There are many books I'd be happy to download, read, and perhaps lose later to technological or economic changes. Many science fiction books are fun, but I don't need the paper copy. Terry Pratchett's discworld group fall in that category for me. Quickly-outdated science books, or "The Big Question" by Steven Landsburg (now loaded in my iPad) also fit this category. Free To Choose does not, nor most of the Heinlein ouvre.
The bookstore had a number of books I might have purchased, but they were all in the non-archive category. Why not just buy them online? They fit in the iPad without adding weight.
And speaking of archiving, the Kindle app had an "archive" category, which I misunderstood. It was described as all the books one had purchased from Amazon. We've been major clients of Amazon since very early on. Would those books be available for no further charge? Would they even be listed---sometimes I accidentally buy multiple copies of books from them, too. They ought to Do The Right Thing, and mention if I had bought a particular title from them before. Of course, the archived list are Kindle titles that had been purchased, a nod toward extending the permanence of one's book purchases.
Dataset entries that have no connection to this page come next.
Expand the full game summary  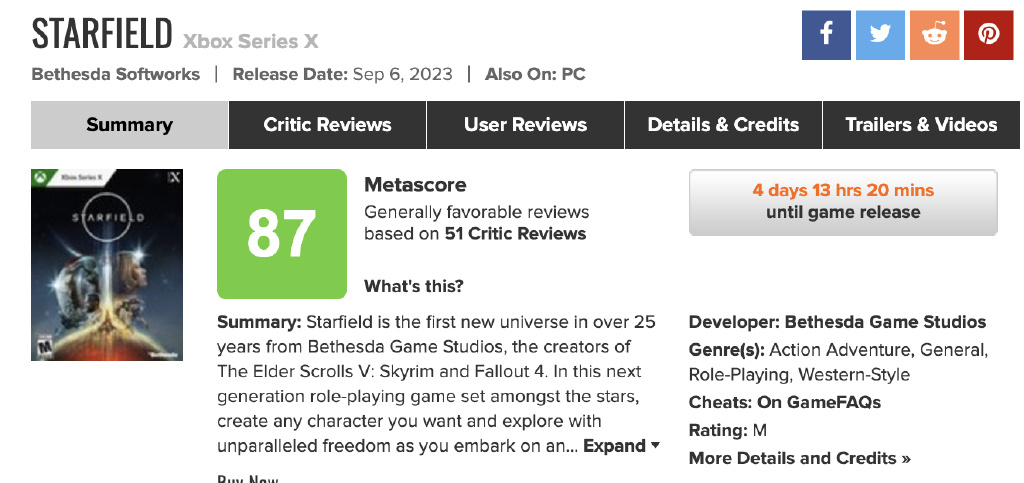point(621,446)
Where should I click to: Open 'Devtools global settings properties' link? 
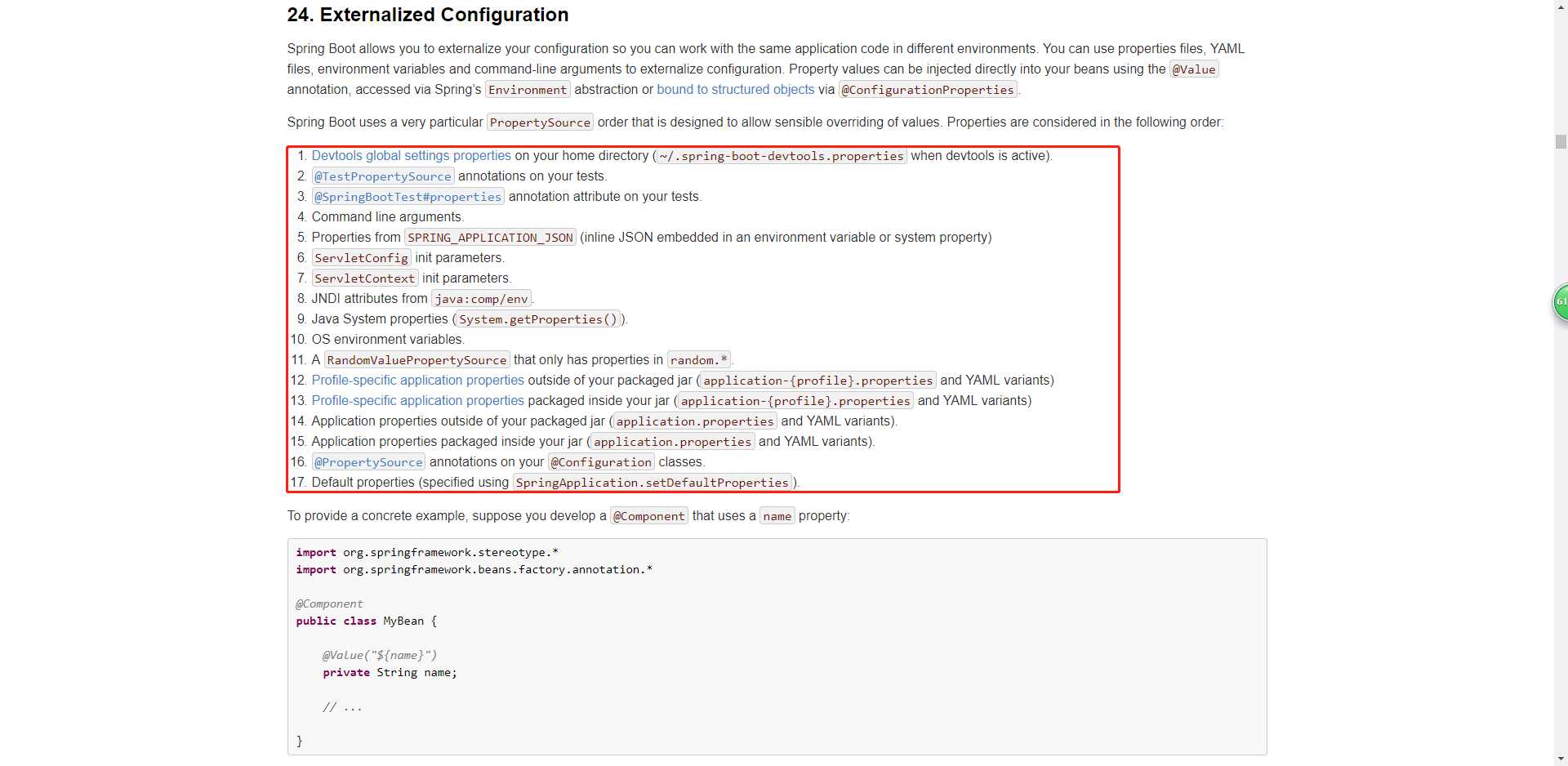[411, 156]
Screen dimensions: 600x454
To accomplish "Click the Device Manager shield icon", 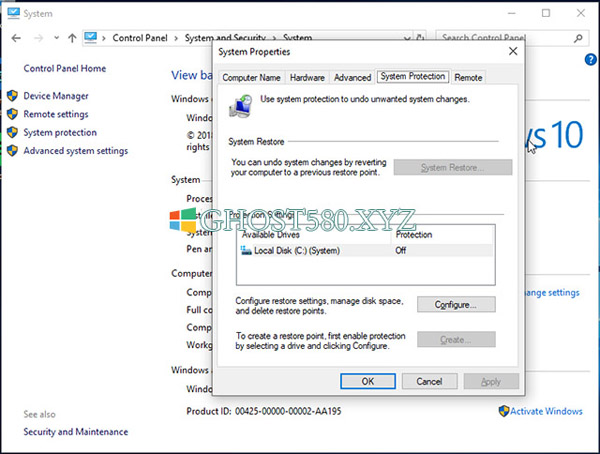I will pos(12,96).
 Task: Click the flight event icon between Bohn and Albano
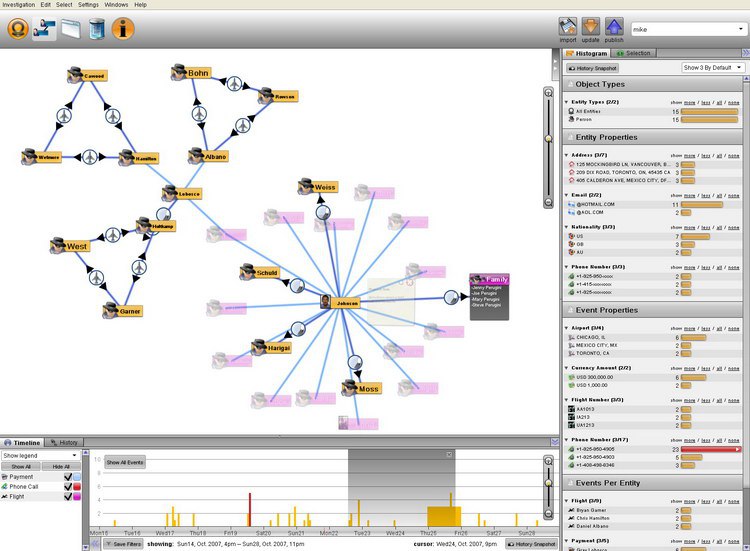click(198, 115)
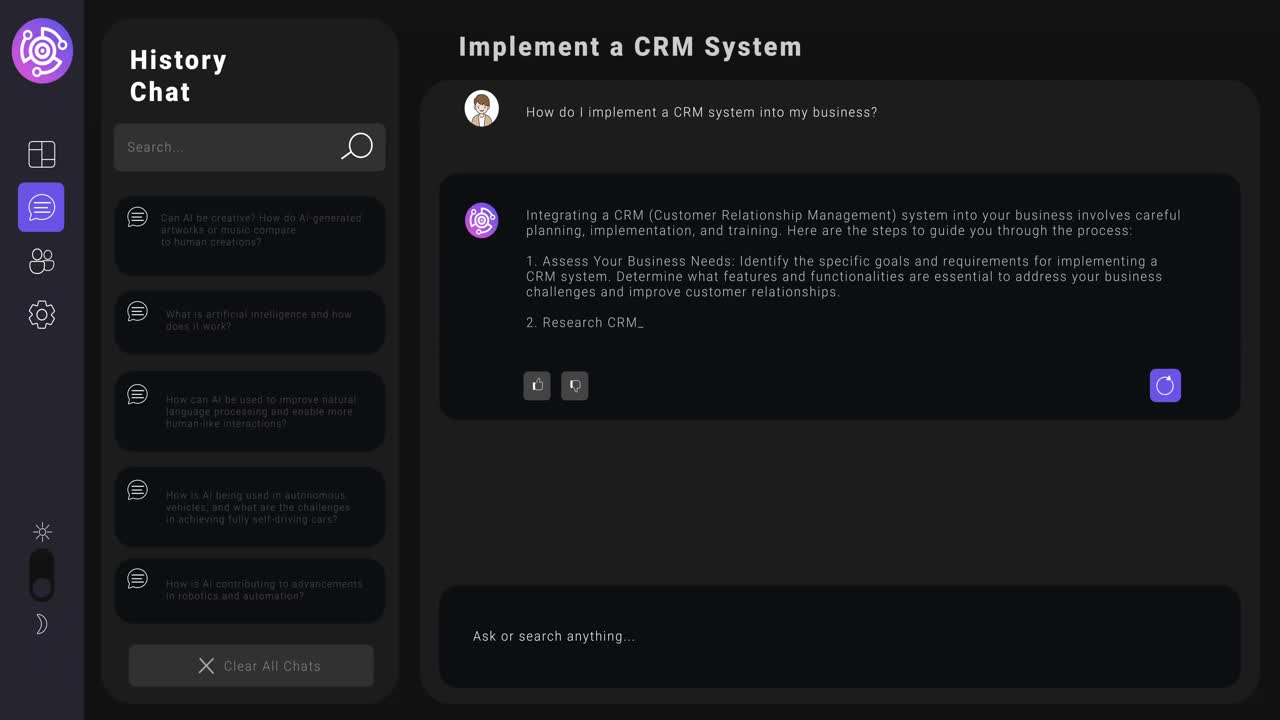Screen dimensions: 1280x720
Task: Click Clear All Chats
Action: coord(250,665)
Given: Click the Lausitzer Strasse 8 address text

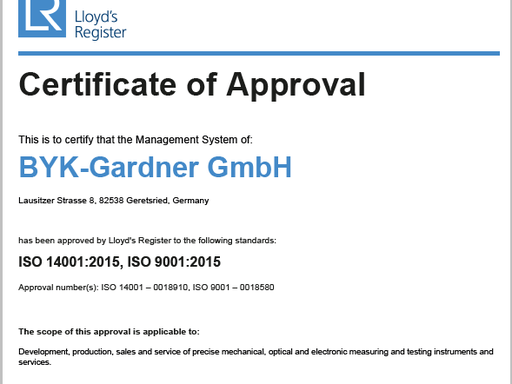Looking at the screenshot, I should coord(57,200).
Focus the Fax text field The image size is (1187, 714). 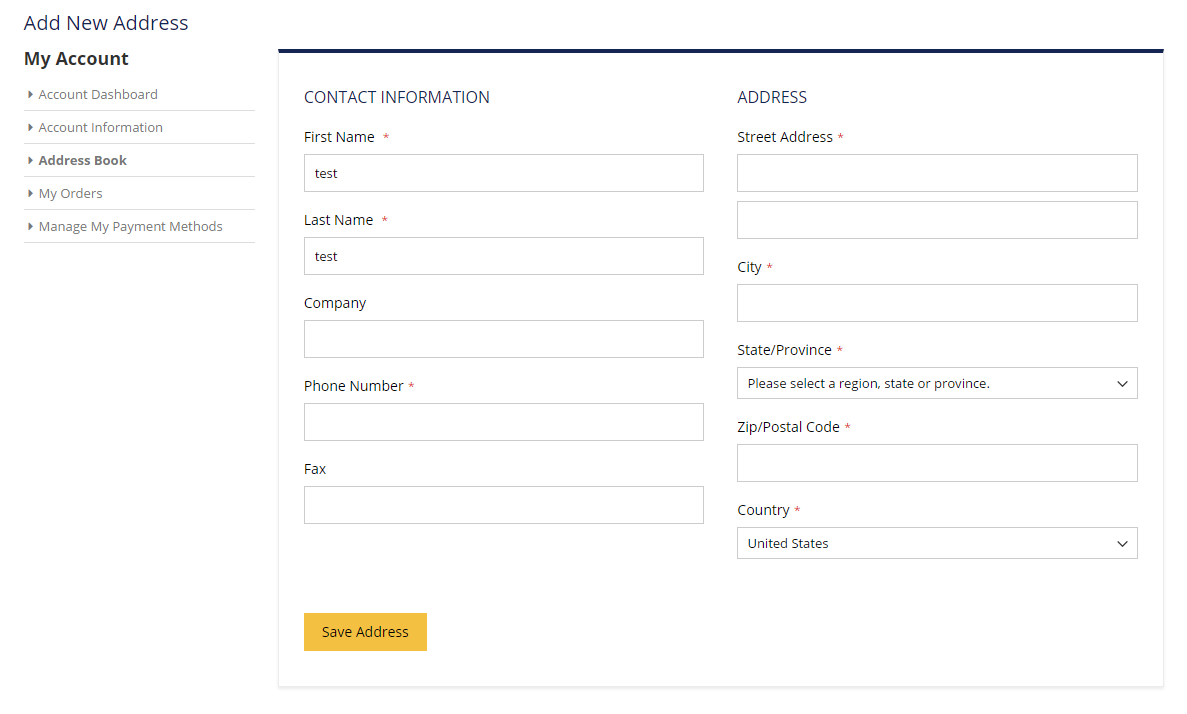click(503, 505)
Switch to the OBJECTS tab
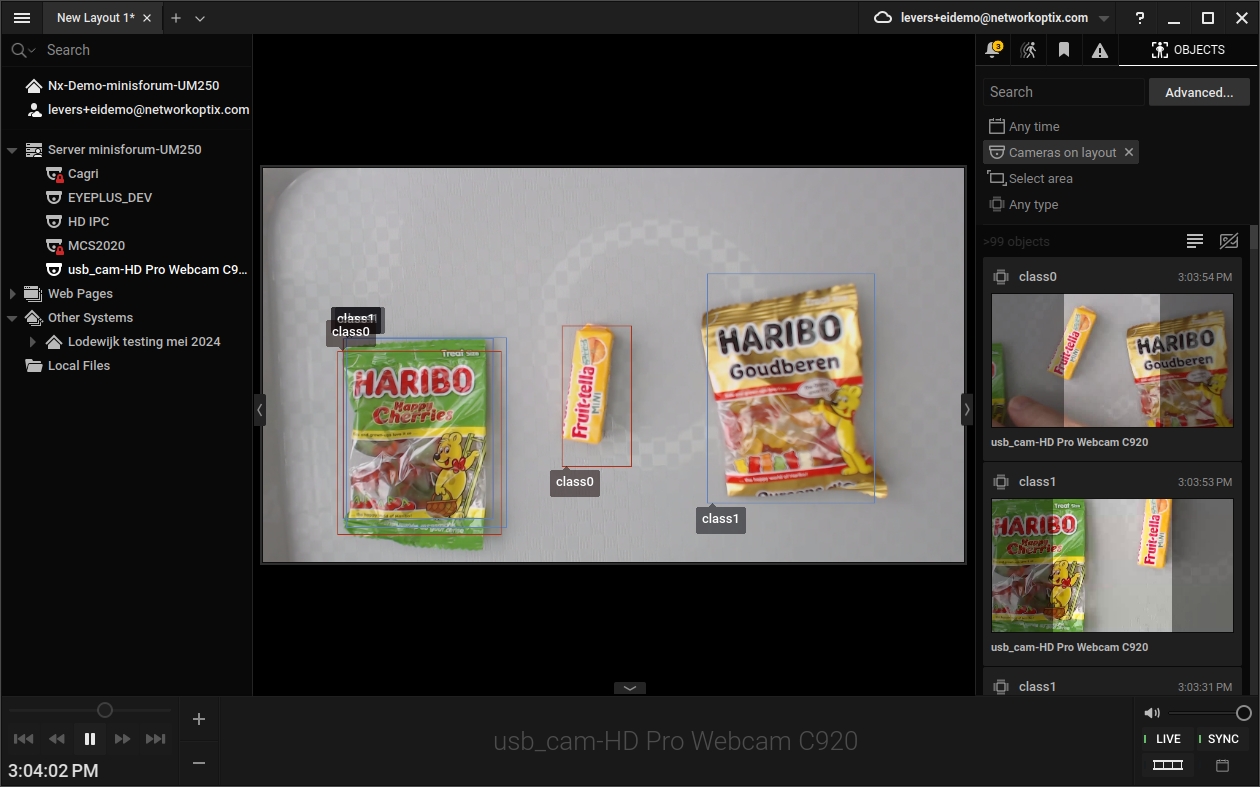 (x=1188, y=50)

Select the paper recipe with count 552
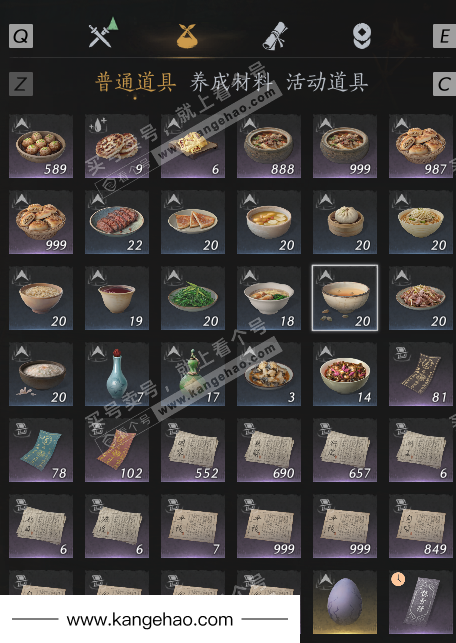[193, 450]
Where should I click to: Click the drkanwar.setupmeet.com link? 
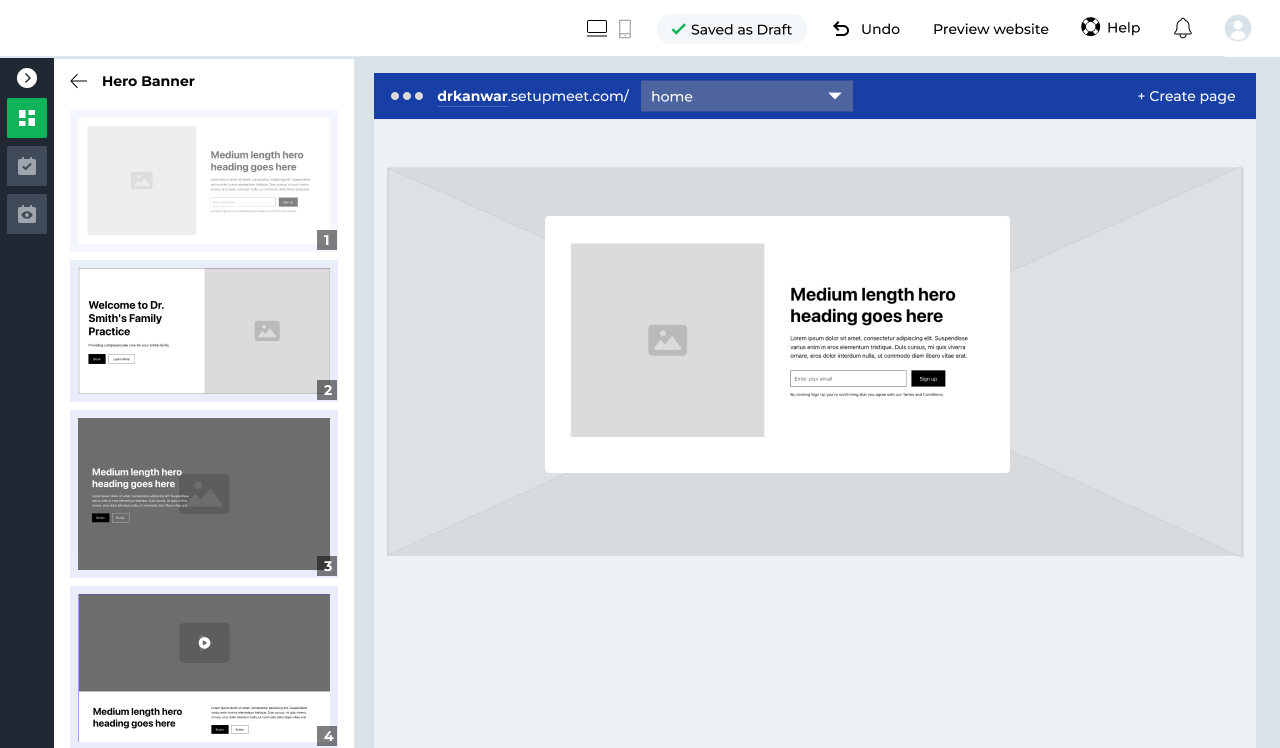(x=532, y=96)
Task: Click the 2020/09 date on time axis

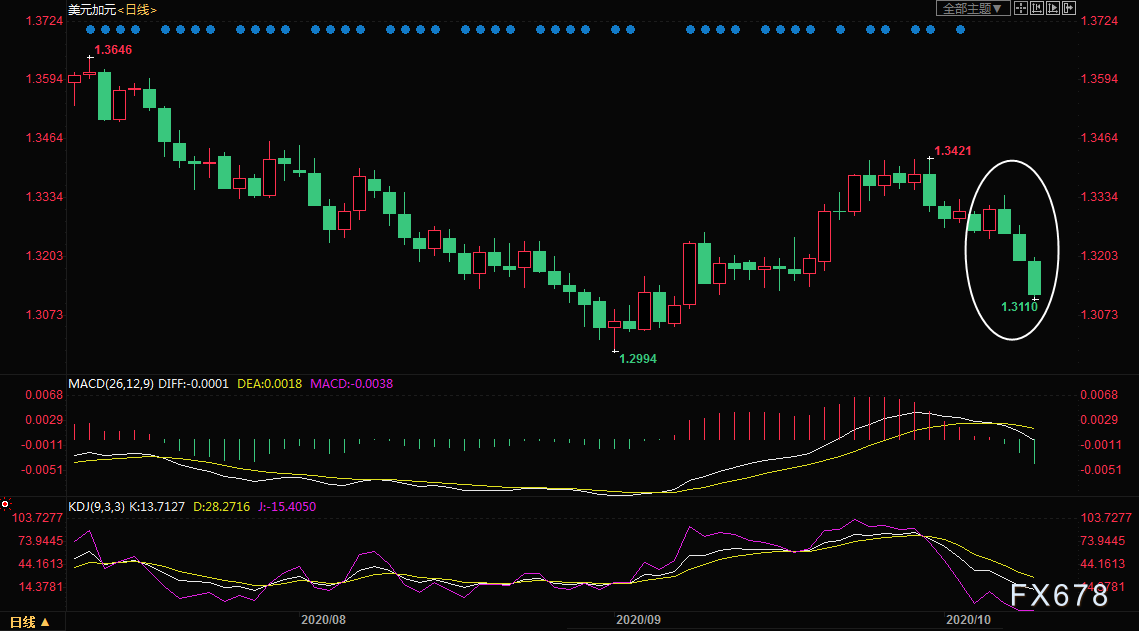Action: [637, 620]
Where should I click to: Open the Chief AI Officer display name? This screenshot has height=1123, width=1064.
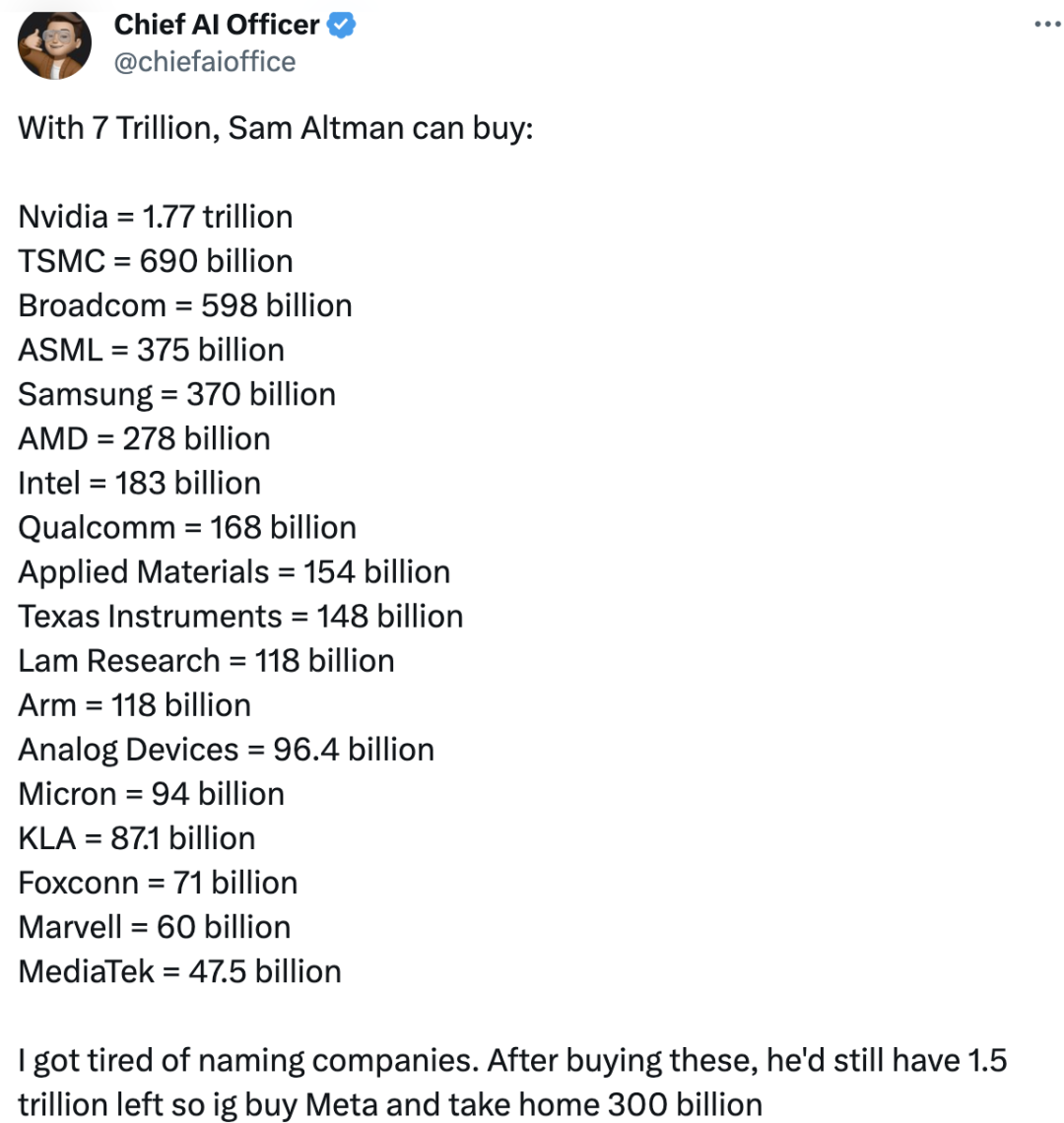tap(217, 25)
Of course, the Kindle has been around for a while, and I am late to the game. There are many rabid Kindle fans who have already discovered all this. But it appears to me that the iPad has better display technology for me. Alas, it is too heavy to hold long in one hand. One must lean it on the cat, or buy one of the hundreds of holders doubtless available for it.
But iBooks is really a lovely format for reading. I found myself wishing that the papers I am reviewing were available in that format, and that appropriate annotation features would be available as well. I am trying the Goodreader ap;p for PDFs. I don't think it is quite there yet.
But it also occurred to me that both editions of the Firewalls book ought to be available in that format. We've released the PDF of the first edition a number of years ago, but it is still in print, and still appears as a lunch-changing sum in my royalty check. Why shouldn't it be available in that form for $1.99? Apple, Addison Wesley Longman, and the authors could split the take. Free money.
Both editions of the book were written in LaTeX, so in principle one could generate the eTXT format from that. I haven't seen any translators yet that appear right, but I will check them out. I'd be willing to make a format editing pass to get it right. And speaking of format changes, I'd like to see technical papers published in two forms: PDF and eTXT.